[Entries for finding text and elements]

|---|

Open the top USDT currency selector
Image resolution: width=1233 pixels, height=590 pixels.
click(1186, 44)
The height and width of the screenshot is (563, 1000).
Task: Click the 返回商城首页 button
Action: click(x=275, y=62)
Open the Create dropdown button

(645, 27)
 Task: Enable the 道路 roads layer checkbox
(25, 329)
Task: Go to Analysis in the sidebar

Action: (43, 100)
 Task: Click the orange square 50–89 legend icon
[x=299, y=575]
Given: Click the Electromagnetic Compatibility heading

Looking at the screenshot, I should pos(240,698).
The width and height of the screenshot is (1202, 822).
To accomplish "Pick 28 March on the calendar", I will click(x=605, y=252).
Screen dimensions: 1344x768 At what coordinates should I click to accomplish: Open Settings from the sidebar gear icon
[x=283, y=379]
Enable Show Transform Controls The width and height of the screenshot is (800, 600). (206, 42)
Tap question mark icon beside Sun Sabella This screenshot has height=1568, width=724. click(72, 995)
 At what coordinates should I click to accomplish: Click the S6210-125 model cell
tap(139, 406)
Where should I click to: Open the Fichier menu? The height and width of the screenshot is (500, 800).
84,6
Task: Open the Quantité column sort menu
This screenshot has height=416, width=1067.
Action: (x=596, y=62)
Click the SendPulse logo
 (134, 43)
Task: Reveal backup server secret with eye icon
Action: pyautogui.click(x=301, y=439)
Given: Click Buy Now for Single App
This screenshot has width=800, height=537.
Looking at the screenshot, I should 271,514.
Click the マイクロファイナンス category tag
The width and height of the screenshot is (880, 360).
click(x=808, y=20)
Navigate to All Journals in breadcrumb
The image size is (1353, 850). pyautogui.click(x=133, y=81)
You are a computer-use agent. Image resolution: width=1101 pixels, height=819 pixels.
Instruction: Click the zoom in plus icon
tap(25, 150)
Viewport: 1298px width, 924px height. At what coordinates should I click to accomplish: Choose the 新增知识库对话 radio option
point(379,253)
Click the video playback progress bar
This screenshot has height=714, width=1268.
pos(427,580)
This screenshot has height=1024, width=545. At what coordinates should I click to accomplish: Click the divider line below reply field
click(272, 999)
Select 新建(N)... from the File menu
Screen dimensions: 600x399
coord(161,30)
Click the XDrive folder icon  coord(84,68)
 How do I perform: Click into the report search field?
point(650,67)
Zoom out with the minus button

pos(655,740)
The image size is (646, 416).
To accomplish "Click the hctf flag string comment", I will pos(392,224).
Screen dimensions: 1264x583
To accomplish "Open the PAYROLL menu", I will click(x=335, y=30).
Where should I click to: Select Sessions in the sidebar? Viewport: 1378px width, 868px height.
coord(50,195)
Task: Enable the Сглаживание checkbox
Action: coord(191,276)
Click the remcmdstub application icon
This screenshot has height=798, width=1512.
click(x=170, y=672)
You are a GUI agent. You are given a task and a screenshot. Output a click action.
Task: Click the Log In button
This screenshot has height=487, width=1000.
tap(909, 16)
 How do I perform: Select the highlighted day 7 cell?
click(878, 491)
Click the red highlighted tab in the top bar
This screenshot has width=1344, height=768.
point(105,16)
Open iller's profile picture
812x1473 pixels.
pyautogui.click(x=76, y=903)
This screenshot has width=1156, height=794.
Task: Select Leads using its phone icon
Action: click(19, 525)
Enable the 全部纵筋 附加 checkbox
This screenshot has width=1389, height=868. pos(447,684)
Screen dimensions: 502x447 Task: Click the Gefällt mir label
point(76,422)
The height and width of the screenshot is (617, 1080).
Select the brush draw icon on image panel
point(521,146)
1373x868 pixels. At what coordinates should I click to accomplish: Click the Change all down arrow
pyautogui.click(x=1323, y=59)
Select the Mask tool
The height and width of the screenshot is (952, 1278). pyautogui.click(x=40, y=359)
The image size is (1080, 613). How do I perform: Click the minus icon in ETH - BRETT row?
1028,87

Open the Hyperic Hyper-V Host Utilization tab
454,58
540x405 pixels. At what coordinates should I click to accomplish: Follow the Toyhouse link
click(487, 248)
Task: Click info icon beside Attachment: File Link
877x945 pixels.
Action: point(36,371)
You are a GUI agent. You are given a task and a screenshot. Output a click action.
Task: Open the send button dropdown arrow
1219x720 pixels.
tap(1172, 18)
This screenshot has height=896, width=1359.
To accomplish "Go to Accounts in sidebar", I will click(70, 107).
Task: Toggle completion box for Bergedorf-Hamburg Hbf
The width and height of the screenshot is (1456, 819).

|---|

THE REQUEST. Copy out all of the items above word for word, with nothing changed.

WORKED SOLUTION.
Open the top USDT currency selector
Image resolution: width=1233 pixels, height=590 pixels.
click(1186, 44)
The height and width of the screenshot is (563, 1000).
Task: Click the 返回商城首页 button
Action: click(x=275, y=62)
Open the Create dropdown button

(645, 27)
 Task: Enable the 道路 roads layer checkbox
(25, 329)
Task: Go to Analysis in the sidebar

Action: (43, 100)
 Task: Click the orange square 50–89 legend icon
[x=299, y=575]
Given: Click the Electromagnetic Compatibility heading

Looking at the screenshot, I should pos(240,698).
The width and height of the screenshot is (1202, 822).
To accomplish "Pick 28 March on the calendar", I will click(x=605, y=252).
Screen dimensions: 1344x768 At what coordinates should I click to accomplish: Open Settings from the sidebar gear icon
[x=283, y=379]
Enable Show Transform Controls The width and height of the screenshot is (800, 600). (206, 42)
Tap question mark icon beside Sun Sabella This screenshot has height=1568, width=724. click(72, 995)
 At what coordinates should I click to accomplish: Click the S6210-125 model cell
tap(139, 406)
Where should I click to: Open the Fichier menu? The height and width of the screenshot is (500, 800).
84,6
Task: Open the Quantité column sort menu
This screenshot has height=416, width=1067.
Action: (x=596, y=62)
Click the SendPulse logo
 (134, 43)
Task: Reveal backup server secret with eye icon
Action: pyautogui.click(x=301, y=439)
Given: Click Buy Now for Single App
This screenshot has width=800, height=537.
Looking at the screenshot, I should 271,514.
Click the マイクロファイナンス category tag
The width and height of the screenshot is (880, 360).
click(x=808, y=20)
Navigate to All Journals in breadcrumb
The image size is (1353, 850). pyautogui.click(x=133, y=81)
You are a computer-use agent. Image resolution: width=1101 pixels, height=819 pixels.
Instruction: Click the zoom in plus icon
tap(25, 150)
Viewport: 1298px width, 924px height. At what coordinates should I click to accomplish: Choose the 新增知识库对话 radio option
point(379,253)
Click the video playback progress bar
This screenshot has height=714, width=1268.
pos(427,580)
This screenshot has height=1024, width=545. At what coordinates should I click to accomplish: Click the divider line below reply field
click(272, 999)
Select 新建(N)... from the File menu
Screen dimensions: 600x399
coord(161,30)
Click the XDrive folder icon  coord(84,68)
 How do I perform: Click into the report search field?
point(650,67)
Zoom out with the minus button

pos(655,740)
The image size is (646, 416).
To accomplish "Click the hctf flag string comment", I will pos(392,224).
Screen dimensions: 1264x583
To accomplish "Open the PAYROLL menu", I will click(x=335, y=30).
Where should I click to: Select Sessions in the sidebar? Viewport: 1378px width, 868px height.
coord(50,195)
Task: Enable the Сглаживание checkbox
Action: coord(191,276)
Click the remcmdstub application icon
This screenshot has height=798, width=1512.
click(x=170, y=672)
You are a GUI agent. You are given a task and a screenshot. Output a click action.
Task: Click the Log In button
This screenshot has height=487, width=1000.
tap(909, 16)
 How do I perform: Select the highlighted day 7 cell?
click(878, 491)
Click the red highlighted tab in the top bar
This screenshot has width=1344, height=768.
point(105,16)
Open iller's profile picture
812x1473 pixels.
pyautogui.click(x=76, y=903)
This screenshot has width=1156, height=794.
Task: Select Leads using its phone icon
Action: click(19, 525)
Enable the 全部纵筋 附加 checkbox
This screenshot has width=1389, height=868. pos(447,684)
Screen dimensions: 502x447 Task: Click the Gefällt mir label
point(76,422)
The height and width of the screenshot is (617, 1080).
Select the brush draw icon on image panel
point(521,146)
1373x868 pixels. At what coordinates should I click to accomplish: Click the Change all down arrow
pyautogui.click(x=1323, y=59)
Select the Mask tool
The height and width of the screenshot is (952, 1278). pyautogui.click(x=40, y=359)
The image size is (1080, 613). How do I perform: Click the minus icon in ETH - BRETT row?
1028,87

Open the Hyperic Hyper-V Host Utilization tab
454,58
540x405 pixels. At what coordinates should I click to accomplish: Follow the Toyhouse link
click(487, 248)
Task: Click info icon beside Attachment: File Link
877x945 pixels.
Action: point(36,371)
You are a GUI agent. You are given a task and a screenshot. Output a click action.
Task: Open the send button dropdown arrow
1219x720 pixels.
tap(1172, 18)
This screenshot has height=896, width=1359.
To accomplish "Go to Accounts in sidebar", I will click(70, 107).
Task: Toggle completion box for Bergedorf-Hamburg Hbf
The width and height of the screenshot is (1456, 819).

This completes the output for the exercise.